The conflict between Russia and Ukraine, rising interest rates, and the COVID pandemic have proved to us once more how quickly the economic situation in certain countries can deteriorate. This makes it even more important for companies to monitor these risks regularly.
The country risk map from Dun & Bradstreet shows that risk levels are still high in many economies. It’s especially risky doing business in countries such as Afghanistan, Libya, Yemen, or Syria, where the Country Risk Score from Dun & Bradstreet is DB7. That puts these nations among the worst rated in the world.
Data from national statistics authorities
Dun & Bradstreet analyses risks in more than 130 countries worldwide. That’s more than 99 percent of global gross domestic product (GDP). “We cover virtually the entire market, with the exception of micro-states and some economies in Africa,” says Dr Arun Singh, Global Chief Economist at Dun & Bradstreet.
The calculation for the countries is based on factors that include information from central banks and national statistical authorities like the Federal Office of Statistics or the International Monetary Fund. The rating scale of Dun & Bradstreet’s Country Risk Score ranges from DB1 to DB7 and is further subdivided into quartiles (from a to d) and categories 1-6.

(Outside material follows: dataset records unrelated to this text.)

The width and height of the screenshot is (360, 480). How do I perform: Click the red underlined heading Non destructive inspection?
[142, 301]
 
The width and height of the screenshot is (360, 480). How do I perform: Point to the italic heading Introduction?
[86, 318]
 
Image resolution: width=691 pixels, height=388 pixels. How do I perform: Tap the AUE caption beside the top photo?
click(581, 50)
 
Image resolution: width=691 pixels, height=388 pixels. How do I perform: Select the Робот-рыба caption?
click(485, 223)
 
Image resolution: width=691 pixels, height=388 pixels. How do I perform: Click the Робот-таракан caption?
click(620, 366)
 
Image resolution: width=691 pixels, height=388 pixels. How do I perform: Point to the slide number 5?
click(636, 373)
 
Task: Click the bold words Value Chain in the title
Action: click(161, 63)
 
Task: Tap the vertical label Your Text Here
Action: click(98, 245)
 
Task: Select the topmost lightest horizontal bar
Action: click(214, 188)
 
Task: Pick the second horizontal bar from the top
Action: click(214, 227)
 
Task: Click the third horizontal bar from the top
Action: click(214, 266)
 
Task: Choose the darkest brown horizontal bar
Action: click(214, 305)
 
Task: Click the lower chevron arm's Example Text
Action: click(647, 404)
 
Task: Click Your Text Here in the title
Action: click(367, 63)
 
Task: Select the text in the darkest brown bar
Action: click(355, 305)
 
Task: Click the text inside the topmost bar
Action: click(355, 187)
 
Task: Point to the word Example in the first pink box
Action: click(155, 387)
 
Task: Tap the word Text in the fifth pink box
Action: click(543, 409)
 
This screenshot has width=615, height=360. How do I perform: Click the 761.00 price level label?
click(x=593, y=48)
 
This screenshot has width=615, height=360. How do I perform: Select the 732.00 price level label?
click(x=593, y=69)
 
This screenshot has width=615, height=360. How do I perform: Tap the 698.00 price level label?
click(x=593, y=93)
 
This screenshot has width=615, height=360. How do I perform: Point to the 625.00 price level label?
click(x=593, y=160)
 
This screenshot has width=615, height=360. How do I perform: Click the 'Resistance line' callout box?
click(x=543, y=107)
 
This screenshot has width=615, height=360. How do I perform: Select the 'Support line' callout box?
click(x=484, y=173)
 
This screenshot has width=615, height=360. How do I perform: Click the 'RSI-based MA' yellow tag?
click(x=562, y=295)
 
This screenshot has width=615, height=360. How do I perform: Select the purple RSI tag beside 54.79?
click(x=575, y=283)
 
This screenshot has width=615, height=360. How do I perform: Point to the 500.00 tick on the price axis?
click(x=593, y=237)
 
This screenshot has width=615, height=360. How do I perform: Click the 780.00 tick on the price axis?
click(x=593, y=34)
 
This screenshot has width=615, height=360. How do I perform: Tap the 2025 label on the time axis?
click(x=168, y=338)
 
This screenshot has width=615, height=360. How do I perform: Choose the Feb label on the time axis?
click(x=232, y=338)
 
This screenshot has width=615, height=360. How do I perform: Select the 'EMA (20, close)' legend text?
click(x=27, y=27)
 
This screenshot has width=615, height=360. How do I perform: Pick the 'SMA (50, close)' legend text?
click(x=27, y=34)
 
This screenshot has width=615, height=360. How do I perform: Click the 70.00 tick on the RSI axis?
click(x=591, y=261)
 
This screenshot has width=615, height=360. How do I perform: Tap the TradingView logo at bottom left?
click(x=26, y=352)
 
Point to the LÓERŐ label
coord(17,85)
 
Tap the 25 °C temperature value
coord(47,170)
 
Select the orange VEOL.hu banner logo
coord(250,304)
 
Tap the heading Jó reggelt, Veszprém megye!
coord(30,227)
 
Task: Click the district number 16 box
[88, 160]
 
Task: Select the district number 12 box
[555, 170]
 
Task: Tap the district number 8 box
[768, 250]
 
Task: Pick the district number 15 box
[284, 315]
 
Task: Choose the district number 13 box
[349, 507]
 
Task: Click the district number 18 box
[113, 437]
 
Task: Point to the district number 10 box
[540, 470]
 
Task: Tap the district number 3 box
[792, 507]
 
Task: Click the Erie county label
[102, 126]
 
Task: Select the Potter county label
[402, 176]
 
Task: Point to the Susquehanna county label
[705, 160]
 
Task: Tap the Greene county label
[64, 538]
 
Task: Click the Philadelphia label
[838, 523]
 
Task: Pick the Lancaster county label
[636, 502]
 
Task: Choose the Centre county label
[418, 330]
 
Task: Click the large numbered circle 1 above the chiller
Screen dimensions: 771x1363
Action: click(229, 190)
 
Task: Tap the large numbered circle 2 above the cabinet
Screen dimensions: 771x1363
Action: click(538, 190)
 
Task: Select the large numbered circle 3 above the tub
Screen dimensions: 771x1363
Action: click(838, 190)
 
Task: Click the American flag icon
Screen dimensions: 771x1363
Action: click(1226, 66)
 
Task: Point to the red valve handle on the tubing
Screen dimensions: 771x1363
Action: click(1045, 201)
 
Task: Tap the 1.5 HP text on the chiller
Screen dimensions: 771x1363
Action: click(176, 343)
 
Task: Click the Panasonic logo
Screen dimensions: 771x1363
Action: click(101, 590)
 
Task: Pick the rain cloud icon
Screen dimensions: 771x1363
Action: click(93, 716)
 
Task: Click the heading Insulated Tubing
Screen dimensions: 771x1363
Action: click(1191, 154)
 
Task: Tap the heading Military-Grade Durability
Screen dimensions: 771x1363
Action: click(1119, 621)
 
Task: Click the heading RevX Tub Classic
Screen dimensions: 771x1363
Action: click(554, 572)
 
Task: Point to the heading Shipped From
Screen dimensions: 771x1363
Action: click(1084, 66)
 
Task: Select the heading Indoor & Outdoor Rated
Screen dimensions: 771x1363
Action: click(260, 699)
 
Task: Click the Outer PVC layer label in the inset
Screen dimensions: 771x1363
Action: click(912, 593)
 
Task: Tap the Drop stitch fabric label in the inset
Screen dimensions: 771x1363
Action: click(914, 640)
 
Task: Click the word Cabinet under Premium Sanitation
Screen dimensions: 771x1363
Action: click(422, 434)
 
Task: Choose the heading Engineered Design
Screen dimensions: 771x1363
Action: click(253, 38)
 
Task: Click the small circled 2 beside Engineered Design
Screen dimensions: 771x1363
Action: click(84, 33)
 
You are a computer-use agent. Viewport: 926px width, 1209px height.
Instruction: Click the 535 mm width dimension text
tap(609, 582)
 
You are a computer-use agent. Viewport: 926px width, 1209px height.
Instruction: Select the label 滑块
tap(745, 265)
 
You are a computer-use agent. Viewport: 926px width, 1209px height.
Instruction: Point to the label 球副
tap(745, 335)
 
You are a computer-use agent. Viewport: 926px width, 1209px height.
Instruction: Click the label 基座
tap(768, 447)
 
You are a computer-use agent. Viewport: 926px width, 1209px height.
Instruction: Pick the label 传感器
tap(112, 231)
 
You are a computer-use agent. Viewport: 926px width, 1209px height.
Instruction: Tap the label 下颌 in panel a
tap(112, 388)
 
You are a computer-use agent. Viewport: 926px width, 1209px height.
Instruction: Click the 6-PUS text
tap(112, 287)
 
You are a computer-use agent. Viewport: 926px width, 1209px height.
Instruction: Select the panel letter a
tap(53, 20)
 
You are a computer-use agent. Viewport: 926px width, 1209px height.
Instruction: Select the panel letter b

A realistic glimpse into the future
“For the assessment, we look at data from four thematic areas. The aim is to get a comprehensive view of the situation in the countries in order to come to a realistic risk assessment," says Singh.
The first area is the trading environment. Here, Dun & Bradstreet analysts carefully examine how stable supply chains are, how good the infrastructure is in a country, or how likely it is that a natural disaster could affect the supply chain.
In the area of economic risks, the experts look at the development of the economy.
This focuses on questions such as: Is unemployment high? Or is the exchange rate going up or down? “For this, we draw on various macroeconomic factors and forecast development for the next few years.”
The subject of liquidity risks takes into account aspects such as the introduction of new laws, access to foreign currency as well as information on payment behaviour in the respective country.
Security risks, civil wars, and corruption play a role in the assessment of political risks. “For this, we take a look at upcoming elections in a country, for example.”
Based on all these factors, Dun & Bradstreet analysts determine a risk assessment for the respective country. This allows companies to decide based on validated data which supplier from which country they should enter into a business relationship with.
55 states downgraded
“The COVID crisis and times of economic uncertainty have economies around the world firmly in their grip. The issue will be with us for quite some time to come. That’s why it’s even more important that companies closely monitor their customers and regularly check the development of country risk,” says Singh.
In 2022 alone, Dun & Bradstreet downgraded 55 out of 132 countries. The extent to which the risk rating has changed varies from country to country. While emerging markets such as India and Vietnam were upgraded from DB4d to DB4c, the Nordic countries were downgraded on average from DB2b to DB2c due to the growing cost-of-living crisis.
“Rising interest rates and increased revenue costs are affecting companies’ investment plans and profits. In addition, the cost-of-living crisis in many countries continues to weigh on consumer confidence and demand for goods and services, affecting companies’ revenue growth. As profitability declines, corporate defaults or bankruptcies will increase in the coming months,” Singh concludes.